On the downstream aspect of oil and gas operations, the bill is quite specific that it relates to exploration and exploitation of oil and gas only. Those downstream operations, such as refining, as you heard earlier, are important to some first nations. And there are other areas that aren't really captured by the scope of this bill.
The First Nations Commercial and Industrial Development Act was developed, in part, to give first nations the ability to go into those types of ventures, be they mining of crude bitumen, the establishment of a refinery, and so on. But the Indian Oil and Gas Act was never meant to have that broad a scope.
On the development of the regulations, we do have a process in place right now that has started with first nations. It's a continuation of the joint process that you've been hearing about and that has been going on for 10 years. We have several committees set up with the Indian Resource Council. We have several symposia planned for the next 12 months.
I think all parties who have been involved in this agree that the real work comes now, that the real work comes on the regulations. The act was merely an umbrella piece of legislation to set out some high-level authorities, but the details or processes—the details of some of the royalty issues you've been hearing about—will be worked out in the regulations.

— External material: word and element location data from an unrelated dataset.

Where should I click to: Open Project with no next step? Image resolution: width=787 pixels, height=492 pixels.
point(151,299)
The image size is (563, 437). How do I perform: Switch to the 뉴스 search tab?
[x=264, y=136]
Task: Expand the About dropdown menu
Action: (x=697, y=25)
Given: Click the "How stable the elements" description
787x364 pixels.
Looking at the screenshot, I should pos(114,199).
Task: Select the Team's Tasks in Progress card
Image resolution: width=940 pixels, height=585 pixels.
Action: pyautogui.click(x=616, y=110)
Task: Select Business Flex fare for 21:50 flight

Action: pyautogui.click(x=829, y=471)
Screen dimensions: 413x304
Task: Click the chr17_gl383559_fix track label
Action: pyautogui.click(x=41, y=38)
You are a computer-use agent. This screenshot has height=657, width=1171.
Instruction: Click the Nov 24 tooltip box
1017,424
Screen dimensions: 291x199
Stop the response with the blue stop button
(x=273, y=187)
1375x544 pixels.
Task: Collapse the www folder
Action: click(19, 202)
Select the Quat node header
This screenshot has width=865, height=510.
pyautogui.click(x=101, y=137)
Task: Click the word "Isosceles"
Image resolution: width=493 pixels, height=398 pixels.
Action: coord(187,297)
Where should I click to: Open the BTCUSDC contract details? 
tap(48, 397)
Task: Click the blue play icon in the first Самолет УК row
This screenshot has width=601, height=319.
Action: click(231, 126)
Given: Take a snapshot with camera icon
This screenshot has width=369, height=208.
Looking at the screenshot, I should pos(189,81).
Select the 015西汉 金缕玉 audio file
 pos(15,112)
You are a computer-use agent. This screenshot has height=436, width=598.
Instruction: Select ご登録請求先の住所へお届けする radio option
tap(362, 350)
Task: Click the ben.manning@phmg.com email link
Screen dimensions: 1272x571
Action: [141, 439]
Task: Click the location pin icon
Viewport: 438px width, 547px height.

I'll give you an example. In the bill itself right now, we've built in many processes related to royalties that aren't currently in the Indian Oil and Gas Act, such as powers around reserving a royalty, the assessment process of a royalty, and the clarification of pricing schemes, of royalty deductions, of royalty in-kind proposals, of the circumstances to waive a royalty, and of interest on a royalty. Those types of things aren't currently in the existing regime that we operate under, but we've put them into Bill C-5 so that we can make clear regulations on these areas with first nations in the future.